Description of the task :: The records are to be copied in their entirety, exactly as given.

|---|

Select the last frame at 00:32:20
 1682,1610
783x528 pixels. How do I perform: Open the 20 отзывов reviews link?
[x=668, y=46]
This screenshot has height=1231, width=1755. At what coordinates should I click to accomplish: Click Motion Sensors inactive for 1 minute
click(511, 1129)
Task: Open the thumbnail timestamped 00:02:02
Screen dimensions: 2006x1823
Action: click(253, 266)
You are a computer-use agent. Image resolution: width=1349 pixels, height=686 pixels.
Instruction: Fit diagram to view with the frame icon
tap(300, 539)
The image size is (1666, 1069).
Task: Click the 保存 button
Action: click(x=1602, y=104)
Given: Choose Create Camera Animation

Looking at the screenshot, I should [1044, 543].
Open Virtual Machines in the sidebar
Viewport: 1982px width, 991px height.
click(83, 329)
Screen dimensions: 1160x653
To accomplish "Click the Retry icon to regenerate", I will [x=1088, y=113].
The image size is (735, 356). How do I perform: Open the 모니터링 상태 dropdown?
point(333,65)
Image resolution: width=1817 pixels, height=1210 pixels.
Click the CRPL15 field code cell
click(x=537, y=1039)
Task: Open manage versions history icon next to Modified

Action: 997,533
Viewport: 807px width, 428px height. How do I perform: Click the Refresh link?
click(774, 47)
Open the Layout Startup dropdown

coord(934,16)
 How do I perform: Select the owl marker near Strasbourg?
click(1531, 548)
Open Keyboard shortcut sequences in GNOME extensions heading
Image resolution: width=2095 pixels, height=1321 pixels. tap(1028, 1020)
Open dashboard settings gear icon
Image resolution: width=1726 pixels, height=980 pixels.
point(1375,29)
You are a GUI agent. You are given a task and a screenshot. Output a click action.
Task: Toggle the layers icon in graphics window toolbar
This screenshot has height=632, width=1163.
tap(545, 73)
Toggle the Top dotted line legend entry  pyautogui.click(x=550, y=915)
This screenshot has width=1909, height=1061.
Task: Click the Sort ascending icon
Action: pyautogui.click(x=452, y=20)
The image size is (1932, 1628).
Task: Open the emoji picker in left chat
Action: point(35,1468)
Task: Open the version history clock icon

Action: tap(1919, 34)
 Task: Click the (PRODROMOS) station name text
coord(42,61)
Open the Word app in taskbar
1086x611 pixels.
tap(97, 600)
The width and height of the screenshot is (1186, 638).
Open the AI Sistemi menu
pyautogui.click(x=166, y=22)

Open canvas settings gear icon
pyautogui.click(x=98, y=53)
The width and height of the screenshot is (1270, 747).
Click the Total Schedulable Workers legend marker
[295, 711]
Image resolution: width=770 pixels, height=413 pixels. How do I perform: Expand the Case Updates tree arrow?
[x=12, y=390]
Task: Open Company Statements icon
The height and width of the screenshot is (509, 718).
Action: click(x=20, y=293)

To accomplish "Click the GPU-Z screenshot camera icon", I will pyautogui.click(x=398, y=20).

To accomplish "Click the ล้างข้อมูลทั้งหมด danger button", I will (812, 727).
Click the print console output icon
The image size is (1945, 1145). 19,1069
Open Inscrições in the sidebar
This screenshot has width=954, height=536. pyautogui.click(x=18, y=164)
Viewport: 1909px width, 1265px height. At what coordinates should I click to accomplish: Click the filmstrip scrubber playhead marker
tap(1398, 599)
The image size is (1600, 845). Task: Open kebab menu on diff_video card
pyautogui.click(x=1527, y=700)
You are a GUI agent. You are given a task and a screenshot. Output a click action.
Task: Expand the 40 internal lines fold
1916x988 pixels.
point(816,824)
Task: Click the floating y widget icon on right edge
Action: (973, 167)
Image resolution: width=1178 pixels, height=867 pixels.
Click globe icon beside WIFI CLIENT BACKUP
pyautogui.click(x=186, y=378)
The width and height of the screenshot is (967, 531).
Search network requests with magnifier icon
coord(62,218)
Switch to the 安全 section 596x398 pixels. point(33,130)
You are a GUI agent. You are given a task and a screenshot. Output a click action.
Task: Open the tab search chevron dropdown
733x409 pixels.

|---|

Task output ::
Select the last frame at 00:32:20
 1682,1610
783x528 pixels. How do I perform: Open the 20 отзывов reviews link?
[x=668, y=46]
This screenshot has height=1231, width=1755. At what coordinates should I click to accomplish: Click Motion Sensors inactive for 1 minute
click(511, 1129)
Task: Open the thumbnail timestamped 00:02:02
Screen dimensions: 2006x1823
Action: click(253, 266)
You are a computer-use agent. Image resolution: width=1349 pixels, height=686 pixels.
Instruction: Fit diagram to view with the frame icon
tap(300, 539)
The image size is (1666, 1069).
Task: Click the 保存 button
Action: click(x=1602, y=104)
Given: Choose Create Camera Animation

Looking at the screenshot, I should [1044, 543].
Open Virtual Machines in the sidebar
Viewport: 1982px width, 991px height.
click(83, 329)
Screen dimensions: 1160x653
To accomplish "Click the Retry icon to regenerate", I will [x=1088, y=113].
The image size is (735, 356). How do I perform: Open the 모니터링 상태 dropdown?
point(333,65)
Image resolution: width=1817 pixels, height=1210 pixels.
Click the CRPL15 field code cell
click(x=537, y=1039)
Task: Open manage versions history icon next to Modified

Action: 997,533
Viewport: 807px width, 428px height. How do I perform: Click the Refresh link?
click(774, 47)
Open the Layout Startup dropdown

coord(934,16)
 How do I perform: Select the owl marker near Strasbourg?
click(1531, 548)
Open Keyboard shortcut sequences in GNOME extensions heading
Image resolution: width=2095 pixels, height=1321 pixels. tap(1028, 1020)
Open dashboard settings gear icon
Image resolution: width=1726 pixels, height=980 pixels.
point(1375,29)
You are a GUI agent. You are given a task and a screenshot. Output a click action.
Task: Toggle the layers icon in graphics window toolbar
This screenshot has height=632, width=1163.
tap(545, 73)
Toggle the Top dotted line legend entry  pyautogui.click(x=550, y=915)
This screenshot has width=1909, height=1061.
Task: Click the Sort ascending icon
Action: pyautogui.click(x=452, y=20)
The image size is (1932, 1628).
Task: Open the emoji picker in left chat
Action: point(35,1468)
Task: Open the version history clock icon

Action: tap(1919, 34)
 Task: Click the (PRODROMOS) station name text
coord(42,61)
Open the Word app in taskbar
1086x611 pixels.
tap(97, 600)
The width and height of the screenshot is (1186, 638).
Open the AI Sistemi menu
pyautogui.click(x=166, y=22)

Open canvas settings gear icon
pyautogui.click(x=98, y=53)
The width and height of the screenshot is (1270, 747).
Click the Total Schedulable Workers legend marker
[295, 711]
Image resolution: width=770 pixels, height=413 pixels. How do I perform: Expand the Case Updates tree arrow?
[x=12, y=390]
Task: Open Company Statements icon
The height and width of the screenshot is (509, 718).
Action: click(x=20, y=293)

To accomplish "Click the GPU-Z screenshot camera icon", I will pyautogui.click(x=398, y=20).

To accomplish "Click the ล้างข้อมูลทั้งหมด danger button", I will (812, 727).
Click the print console output icon
The image size is (1945, 1145). 19,1069
Open Inscrições in the sidebar
This screenshot has width=954, height=536. pyautogui.click(x=18, y=164)
Viewport: 1909px width, 1265px height. At what coordinates should I click to accomplish: Click the filmstrip scrubber playhead marker
tap(1398, 599)
The image size is (1600, 845). Task: Open kebab menu on diff_video card
pyautogui.click(x=1527, y=700)
You are a GUI agent. You are given a task and a screenshot. Output a click action.
Task: Expand the 40 internal lines fold
1916x988 pixels.
point(816,824)
Task: Click the floating y widget icon on right edge
Action: (973, 167)
Image resolution: width=1178 pixels, height=867 pixels.
Click globe icon beside WIFI CLIENT BACKUP
pyautogui.click(x=186, y=378)
The width and height of the screenshot is (967, 531).
Search network requests with magnifier icon
coord(62,218)
Switch to the 安全 section 596x398 pixels. point(33,130)
You are a GUI agent. You are given a task and a screenshot. Output a click action.
Task: Open the tab search chevron dropdown
733x409 pixels.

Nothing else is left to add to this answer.